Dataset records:
---------------
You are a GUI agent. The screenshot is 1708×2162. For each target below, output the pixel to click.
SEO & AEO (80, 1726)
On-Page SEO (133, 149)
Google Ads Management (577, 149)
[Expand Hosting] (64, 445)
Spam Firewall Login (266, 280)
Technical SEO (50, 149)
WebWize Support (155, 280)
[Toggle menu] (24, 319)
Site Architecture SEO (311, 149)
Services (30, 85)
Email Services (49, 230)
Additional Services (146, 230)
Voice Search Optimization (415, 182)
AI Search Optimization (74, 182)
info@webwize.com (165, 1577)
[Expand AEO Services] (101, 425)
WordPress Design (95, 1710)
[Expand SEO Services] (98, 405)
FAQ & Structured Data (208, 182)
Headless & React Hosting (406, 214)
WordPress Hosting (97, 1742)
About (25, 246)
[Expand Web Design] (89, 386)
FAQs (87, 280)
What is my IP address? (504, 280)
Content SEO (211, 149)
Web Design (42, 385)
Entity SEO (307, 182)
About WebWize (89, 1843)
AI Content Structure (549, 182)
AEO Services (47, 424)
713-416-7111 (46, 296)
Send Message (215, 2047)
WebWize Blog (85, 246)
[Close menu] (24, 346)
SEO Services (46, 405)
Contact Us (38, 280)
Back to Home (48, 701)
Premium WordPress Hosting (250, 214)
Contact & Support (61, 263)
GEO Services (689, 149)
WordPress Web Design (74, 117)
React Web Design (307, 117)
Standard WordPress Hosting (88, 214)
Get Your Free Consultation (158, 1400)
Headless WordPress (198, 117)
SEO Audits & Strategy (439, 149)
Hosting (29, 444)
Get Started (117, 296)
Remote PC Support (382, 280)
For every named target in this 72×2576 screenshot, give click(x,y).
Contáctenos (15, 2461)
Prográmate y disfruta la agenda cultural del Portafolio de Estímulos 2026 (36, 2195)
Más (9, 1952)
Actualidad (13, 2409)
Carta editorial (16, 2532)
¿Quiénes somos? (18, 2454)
---------------
WHAT THE TASK REQUIRES: The reply should consist solely of the lines above from the one that has "Site Architecture SEO (311, 149)" through the one that has "What is my IP address? (504, 280)", reproduced exactly.

EXERCISE RESULT:
Site Architecture SEO (311, 149)
Services (30, 85)
Email Services (49, 230)
Additional Services (146, 230)
Voice Search Optimization (415, 182)
AI Search Optimization (74, 182)
info@webwize.com (165, 1577)
[Expand AEO Services] (101, 425)
WordPress Design (95, 1710)
[Expand SEO Services] (98, 405)
FAQ & Structured Data (208, 182)
Headless & React Hosting (406, 214)
WordPress Hosting (97, 1742)
About (25, 246)
[Expand Web Design] (89, 386)
FAQs (87, 280)
What is my IP address? (504, 280)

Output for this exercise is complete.